Craig Johnston
Craig Johnston

Reputation: 7607

C#: does 'throw' exit the current function?

If there is a throw statement in the middle of a function, does the function terminate at this point?

Upvotes: 12

Views: 16181

Answers (7)

Michael Petrotta
Michael Petrotta

Reputation: 60942

Control passes to the next exception handler (catch block) in the call stack, whether that be in the current method or one of its parents. If the throw is not encapsulated in a try/catch block, any finally blocks are executed before a parent catch block is sought.

Upvotes: 7

PedroC88
PedroC88

Reputation: 3829

An exception is an event that happened when it wasn't supposed to and so the application does not know what to do with such event.
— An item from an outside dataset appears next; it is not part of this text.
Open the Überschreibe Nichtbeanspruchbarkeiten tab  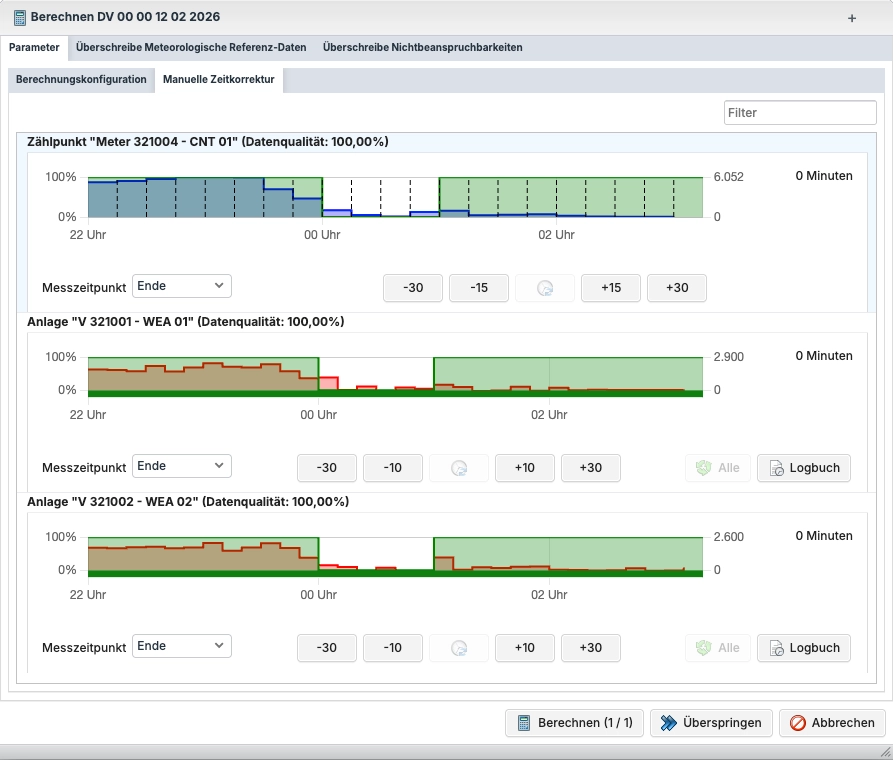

In all OOP languages (that I know of) what the runtime does is to halt the function that called the event and then throw the Exception up the stack until someone knows what to do with it. That is where try / catch blocks come in.

Upvotes: 0

Holstebroe
Holstebroe

Reputation: 5133

Yes, unless you catch it or have a finally block:

try {
   var foo = 42 /0;
}
finally
{
  // This will execute after the exception has been thrown
}

Upvotes: 1

Dave
Dave

Reputation: 15016

Did you try it? :)

I guess the right answer is, it depends. If you wrapped the throw with a try/catch for whatever strange reason, then no. If you didn't, then yes, unless you didn't catch the exception somewhere up the call stack, in which case your entire application would crash.

Upvotes: 1

nybbler
nybbler

Reputation: 4841

Yes. It will go to the nearest catch block.

Upvotes: 0

Greg Hewgill
Greg Hewgill

Reputation: 994131

Yes, with the exception of any finally blocks, or if there is an exception handler within the function that can catch the type of exception you're throwing.

Upvotes: 18

FarligOpptreden
FarligOpptreden

Reputation: 5043

It does, yes. It generates an exception that goes up the calling stack.